======== Dataset

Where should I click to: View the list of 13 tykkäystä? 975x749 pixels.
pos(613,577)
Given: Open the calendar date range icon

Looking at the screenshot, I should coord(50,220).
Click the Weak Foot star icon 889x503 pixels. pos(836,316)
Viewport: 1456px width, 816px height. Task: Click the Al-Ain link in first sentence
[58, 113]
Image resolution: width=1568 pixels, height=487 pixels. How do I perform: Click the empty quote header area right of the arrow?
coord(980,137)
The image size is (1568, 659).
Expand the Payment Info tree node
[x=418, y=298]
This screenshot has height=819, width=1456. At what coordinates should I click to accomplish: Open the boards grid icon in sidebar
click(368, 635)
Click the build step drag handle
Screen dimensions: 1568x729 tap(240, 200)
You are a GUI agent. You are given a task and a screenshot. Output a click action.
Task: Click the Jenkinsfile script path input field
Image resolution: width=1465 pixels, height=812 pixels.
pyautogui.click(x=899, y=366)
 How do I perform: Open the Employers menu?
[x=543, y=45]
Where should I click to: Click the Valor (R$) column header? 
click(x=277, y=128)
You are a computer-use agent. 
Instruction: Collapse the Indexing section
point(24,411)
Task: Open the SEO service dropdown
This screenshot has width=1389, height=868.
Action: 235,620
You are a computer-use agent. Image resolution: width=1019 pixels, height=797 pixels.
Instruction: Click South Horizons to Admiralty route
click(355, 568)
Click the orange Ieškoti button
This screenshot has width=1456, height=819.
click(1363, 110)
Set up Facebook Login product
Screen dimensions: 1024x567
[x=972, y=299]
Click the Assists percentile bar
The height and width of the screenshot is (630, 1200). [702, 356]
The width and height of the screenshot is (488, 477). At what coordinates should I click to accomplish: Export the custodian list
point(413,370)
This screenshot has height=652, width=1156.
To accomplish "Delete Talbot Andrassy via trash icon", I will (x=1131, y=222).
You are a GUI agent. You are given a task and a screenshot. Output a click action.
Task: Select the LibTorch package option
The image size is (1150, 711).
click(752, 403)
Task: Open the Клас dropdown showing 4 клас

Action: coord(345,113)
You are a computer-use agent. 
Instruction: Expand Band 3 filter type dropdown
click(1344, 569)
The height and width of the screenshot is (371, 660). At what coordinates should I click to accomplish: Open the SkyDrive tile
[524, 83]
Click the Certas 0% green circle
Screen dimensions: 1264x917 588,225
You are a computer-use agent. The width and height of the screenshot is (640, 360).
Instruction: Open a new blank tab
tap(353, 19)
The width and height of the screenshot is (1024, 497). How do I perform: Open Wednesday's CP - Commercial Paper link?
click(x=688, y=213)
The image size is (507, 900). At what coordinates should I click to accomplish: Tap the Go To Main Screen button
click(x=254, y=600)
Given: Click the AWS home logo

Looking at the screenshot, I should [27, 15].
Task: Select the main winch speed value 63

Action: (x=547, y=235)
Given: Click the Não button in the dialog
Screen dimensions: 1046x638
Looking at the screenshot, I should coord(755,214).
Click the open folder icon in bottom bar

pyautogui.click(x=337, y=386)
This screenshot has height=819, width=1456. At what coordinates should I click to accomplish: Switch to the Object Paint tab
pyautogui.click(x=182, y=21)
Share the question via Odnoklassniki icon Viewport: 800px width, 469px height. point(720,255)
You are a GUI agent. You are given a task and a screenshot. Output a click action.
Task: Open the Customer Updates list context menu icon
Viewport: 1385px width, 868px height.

================

* _Task requirements_: Copy every entry above word for word, keeping the original order and line breaks.

* _Output of the exercise_:
Where should I click to: View the list of 13 tykkäystä? 975x749 pixels.
pos(613,577)
Given: Open the calendar date range icon

Looking at the screenshot, I should coord(50,220).
Click the Weak Foot star icon 889x503 pixels. pos(836,316)
Viewport: 1456px width, 816px height. Task: Click the Al-Ain link in first sentence
[58, 113]
Image resolution: width=1568 pixels, height=487 pixels. How do I perform: Click the empty quote header area right of the arrow?
coord(980,137)
The image size is (1568, 659).
Expand the Payment Info tree node
[x=418, y=298]
This screenshot has height=819, width=1456. At what coordinates should I click to accomplish: Open the boards grid icon in sidebar
click(368, 635)
Click the build step drag handle
Screen dimensions: 1568x729 tap(240, 200)
You are a GUI agent. You are given a task and a screenshot. Output a click action.
Task: Click the Jenkinsfile script path input field
Image resolution: width=1465 pixels, height=812 pixels.
pyautogui.click(x=899, y=366)
 How do I perform: Open the Employers menu?
[x=543, y=45]
Where should I click to: Click the Valor (R$) column header? 
click(x=277, y=128)
You are a computer-use agent. 
Instruction: Collapse the Indexing section
point(24,411)
Task: Open the SEO service dropdown
This screenshot has width=1389, height=868.
Action: 235,620
You are a computer-use agent. Image resolution: width=1019 pixels, height=797 pixels.
Instruction: Click South Horizons to Admiralty route
click(355, 568)
Click the orange Ieškoti button
This screenshot has width=1456, height=819.
click(1363, 110)
Set up Facebook Login product
Screen dimensions: 1024x567
[x=972, y=299]
Click the Assists percentile bar
The height and width of the screenshot is (630, 1200). [702, 356]
The width and height of the screenshot is (488, 477). At what coordinates should I click to accomplish: Export the custodian list
point(413,370)
This screenshot has height=652, width=1156.
To accomplish "Delete Talbot Andrassy via trash icon", I will (x=1131, y=222).
You are a GUI agent. You are given a task and a screenshot. Output a click action.
Task: Select the LibTorch package option
The image size is (1150, 711).
click(752, 403)
Task: Open the Клас dropdown showing 4 клас

Action: coord(345,113)
You are a computer-use agent. 
Instruction: Expand Band 3 filter type dropdown
click(1344, 569)
The height and width of the screenshot is (371, 660). At what coordinates should I click to accomplish: Open the SkyDrive tile
[524, 83]
Click the Certas 0% green circle
Screen dimensions: 1264x917 588,225
You are a computer-use agent. The width and height of the screenshot is (640, 360).
Instruction: Open a new blank tab
tap(353, 19)
The width and height of the screenshot is (1024, 497). How do I perform: Open Wednesday's CP - Commercial Paper link?
click(x=688, y=213)
The image size is (507, 900). At what coordinates should I click to accomplish: Tap the Go To Main Screen button
click(x=254, y=600)
Given: Click the AWS home logo

Looking at the screenshot, I should [27, 15].
Task: Select the main winch speed value 63

Action: (x=547, y=235)
Given: Click the Não button in the dialog
Screen dimensions: 1046x638
Looking at the screenshot, I should coord(755,214).
Click the open folder icon in bottom bar

pyautogui.click(x=337, y=386)
This screenshot has height=819, width=1456. At what coordinates should I click to accomplish: Switch to the Object Paint tab
pyautogui.click(x=182, y=21)
Share the question via Odnoklassniki icon Viewport: 800px width, 469px height. point(720,255)
You are a GUI agent. You are given a task and a screenshot. Output a click action.
Task: Open the Customer Updates list context menu icon
Viewport: 1385px width, 868px height.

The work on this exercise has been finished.